The senator from Pennsylvania has voted with fellow Democrats 39 times to cut off filibusters, while just once has he voted against his leaders when he joined an effort to block the confirmation of Federal Reserve Board Chairman Ben S. Bernanke to a new term.

Meanwhile, on the other side of the aisle, Sen. Scott Brown has so far made good on his vow to vote independently, having supported Democrats on six of the nine filibuster votes taken during his two-plus months in office.

With Democrats holding such a large majority in the Senate, cloture votes, which effectively move to limit debate and allow action to proceed, have become a good way of judging party fealty.

For most of the time since his April 28, 2009, party switch, Mr. Specter represented the critical 60th vote for Democrats. But when Mr. Brown won a special election and was sworn in on Feb. 4, he gave Republicans the crucial 41st vote, allowing them to filibuster -- if they all hold together.
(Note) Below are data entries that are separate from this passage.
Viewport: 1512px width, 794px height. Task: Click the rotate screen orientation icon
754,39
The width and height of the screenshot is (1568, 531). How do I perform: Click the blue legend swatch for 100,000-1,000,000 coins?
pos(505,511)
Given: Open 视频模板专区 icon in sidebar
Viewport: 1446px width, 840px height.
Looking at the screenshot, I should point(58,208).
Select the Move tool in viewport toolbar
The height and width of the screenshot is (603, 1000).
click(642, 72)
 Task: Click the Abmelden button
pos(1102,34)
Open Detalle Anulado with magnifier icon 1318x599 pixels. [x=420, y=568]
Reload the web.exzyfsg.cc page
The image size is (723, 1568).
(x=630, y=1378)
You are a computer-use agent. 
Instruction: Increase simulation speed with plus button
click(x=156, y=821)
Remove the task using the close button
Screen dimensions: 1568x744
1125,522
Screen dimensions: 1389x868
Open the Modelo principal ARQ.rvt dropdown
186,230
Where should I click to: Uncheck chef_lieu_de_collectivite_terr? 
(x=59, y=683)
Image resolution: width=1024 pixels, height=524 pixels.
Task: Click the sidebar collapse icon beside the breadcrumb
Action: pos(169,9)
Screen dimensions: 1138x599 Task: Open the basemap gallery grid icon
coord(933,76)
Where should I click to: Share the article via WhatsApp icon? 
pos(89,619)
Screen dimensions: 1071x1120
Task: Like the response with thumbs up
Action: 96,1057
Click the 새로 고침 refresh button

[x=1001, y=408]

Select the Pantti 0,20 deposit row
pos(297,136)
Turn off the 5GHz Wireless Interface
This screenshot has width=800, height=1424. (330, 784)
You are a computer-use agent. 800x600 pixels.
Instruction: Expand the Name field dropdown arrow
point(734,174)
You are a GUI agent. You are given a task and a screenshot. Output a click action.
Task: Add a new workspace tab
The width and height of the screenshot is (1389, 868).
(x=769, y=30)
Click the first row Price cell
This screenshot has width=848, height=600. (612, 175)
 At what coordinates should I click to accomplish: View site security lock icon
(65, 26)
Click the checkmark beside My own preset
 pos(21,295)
Last year, when he switched parties after seeing he had little chance of winning re-election as a Republican, Mr. Specter told reporters his new party should not assume his support was guaranteed.

"I will not be changing my own personal independence or my own approach to individual issues. I will not be an automatic 60th vote," he said, adding, "If the Democratic Party asks too much, I will not vote with them."

Since then, though, he's backed his new party at nearly every turn, and he says it's part of a pattern he's shown no matter who was in charge of Congress and no matter what his party affiliation was.

He said in a brief interview last week that his approach has been to favor letting debate go forward.

"I've consistently voted for cloture to take things up," he said, pointing to his 2008 vote, when he was still a Republican, in favor of Democratic leaders' desire to take up the Employee Free Choice Act, which would make it easier for labor unions to organize. Mr. Specter said he didn't support that bill but voted for cloture so that it could be debated.